The task →
Reproduce everything from the line that contains "Hiking route (71, 1715)" down to the line that contains "Weitere Details (54, 1024)" in the listing below, word for word and nothing more. Leave the pictures out.

Supplied entries →
*-*-*
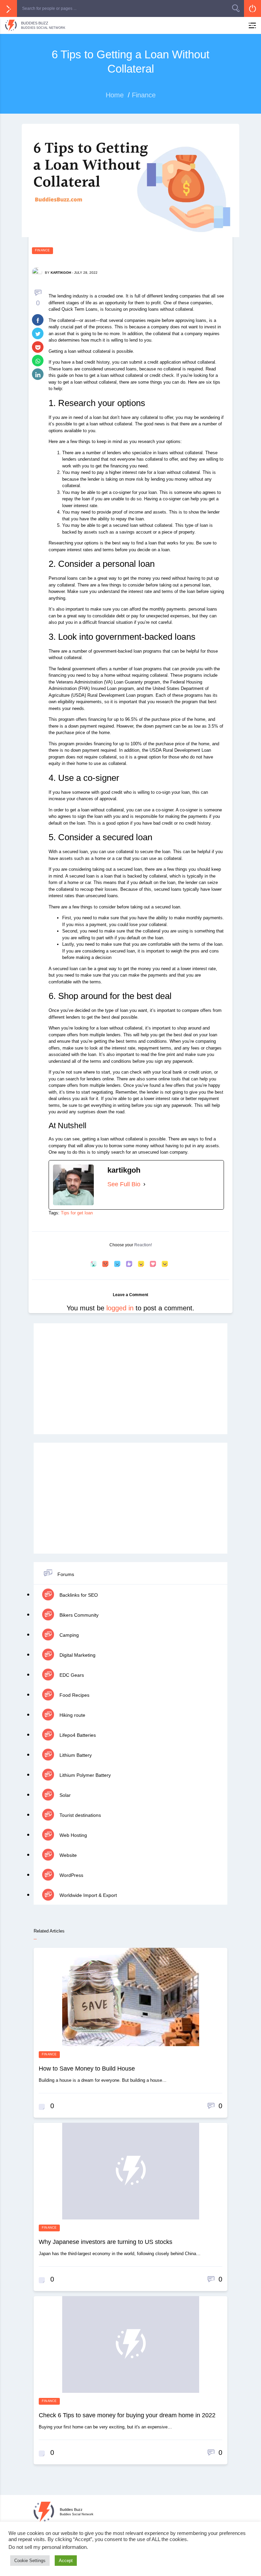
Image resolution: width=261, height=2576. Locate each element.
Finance (42, 250)
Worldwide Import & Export (87, 1895)
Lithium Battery (75, 1755)
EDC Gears (71, 1675)
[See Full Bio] (144, 1184)
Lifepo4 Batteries (77, 1735)
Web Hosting (72, 1835)
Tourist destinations (79, 1815)
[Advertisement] (130, 1378)
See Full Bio (123, 1184)
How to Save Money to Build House (87, 2068)
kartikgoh (61, 272)
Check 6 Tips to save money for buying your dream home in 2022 (127, 2415)
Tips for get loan (77, 1212)
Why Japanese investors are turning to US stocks (105, 2241)
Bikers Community (78, 1615)
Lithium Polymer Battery (84, 1775)
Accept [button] (66, 2560)
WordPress (70, 1875)
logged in (120, 1308)
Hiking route (71, 1715)
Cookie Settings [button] (30, 2560)
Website (67, 1855)
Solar (64, 1795)
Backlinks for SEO (78, 1595)
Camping (68, 1635)
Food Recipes (73, 1695)
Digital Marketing (76, 1655)
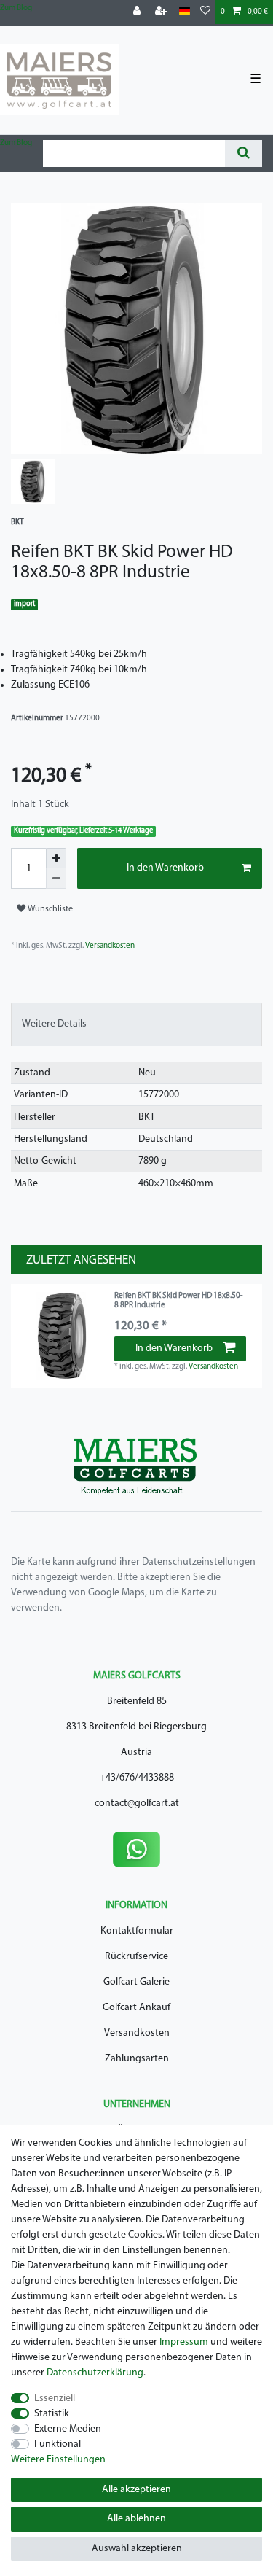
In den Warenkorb (165, 868)
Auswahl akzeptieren (137, 2548)
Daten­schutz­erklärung (95, 2372)
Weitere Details (54, 1024)
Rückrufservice (136, 1956)
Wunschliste (49, 909)
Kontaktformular (136, 1931)
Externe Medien (67, 2429)
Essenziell (54, 2398)
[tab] (136, 1024)
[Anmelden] (138, 12)
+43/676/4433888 (137, 1778)
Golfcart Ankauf (136, 2007)
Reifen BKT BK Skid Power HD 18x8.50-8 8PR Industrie (178, 1300)
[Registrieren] (162, 12)
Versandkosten (109, 946)
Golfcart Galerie (136, 1982)
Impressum (183, 2342)
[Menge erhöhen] (56, 858)
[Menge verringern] (56, 878)
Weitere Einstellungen (58, 2459)
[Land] (184, 11)
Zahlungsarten (137, 2058)
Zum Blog (16, 8)
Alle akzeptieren (136, 2489)
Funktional (57, 2444)
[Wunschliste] (205, 12)
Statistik (51, 2413)
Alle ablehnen (136, 2518)
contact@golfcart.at (137, 1803)
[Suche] (243, 153)
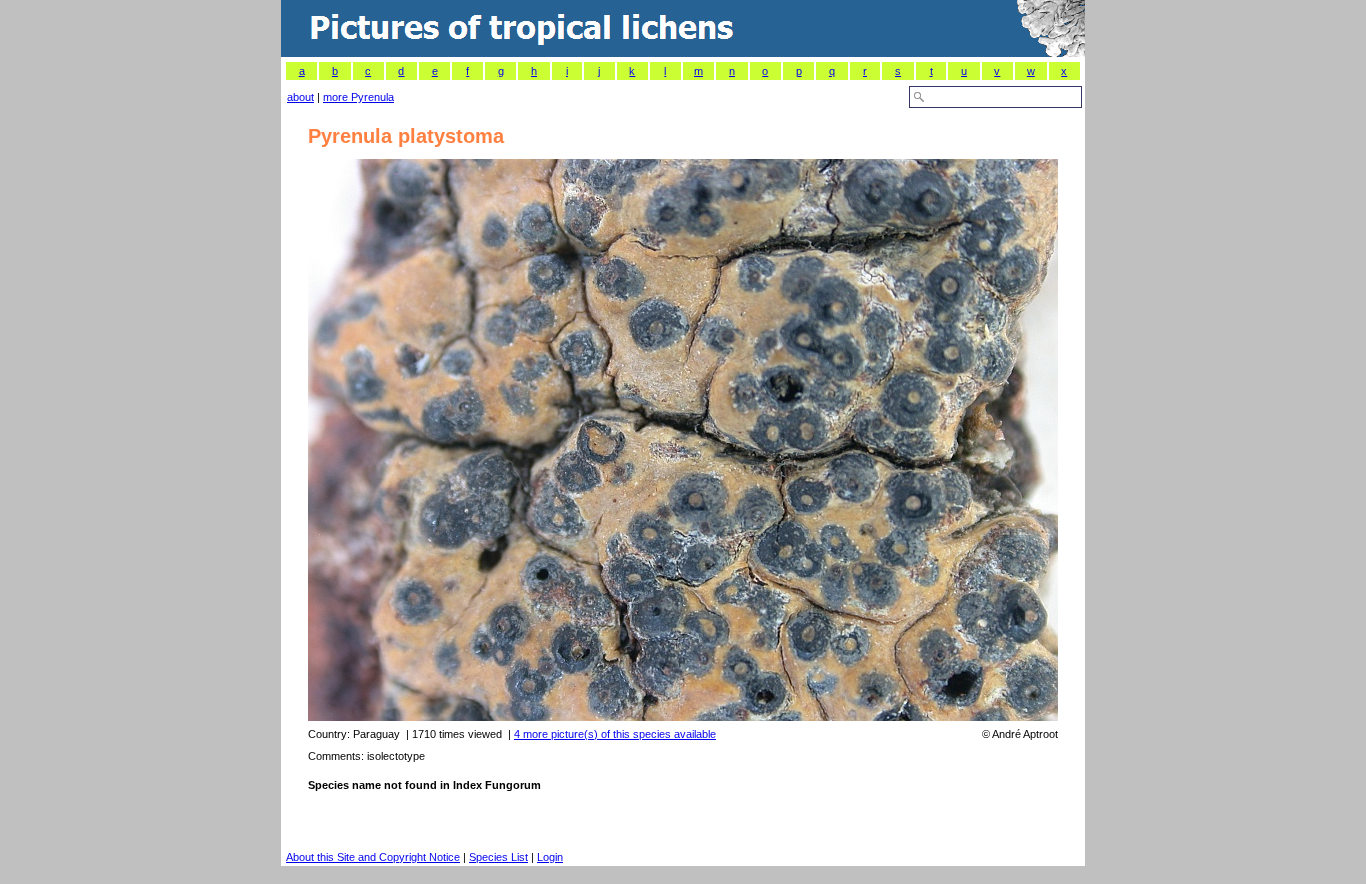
*-*-*
Task response →
Hiking route (71, 1715)
Cookie Settings [button] (30, 2560)
Website (67, 1855)
Solar (64, 1795)
Backlinks for SEO (78, 1595)
Camping (68, 1635)
Food Recipes (73, 1695)
Digital Marketing (76, 1655)
In den Warenkorb (165, 868)
Auswahl akzeptieren (137, 2548)
Daten­schutz­erklärung (95, 2372)
Weitere Details (54, 1024)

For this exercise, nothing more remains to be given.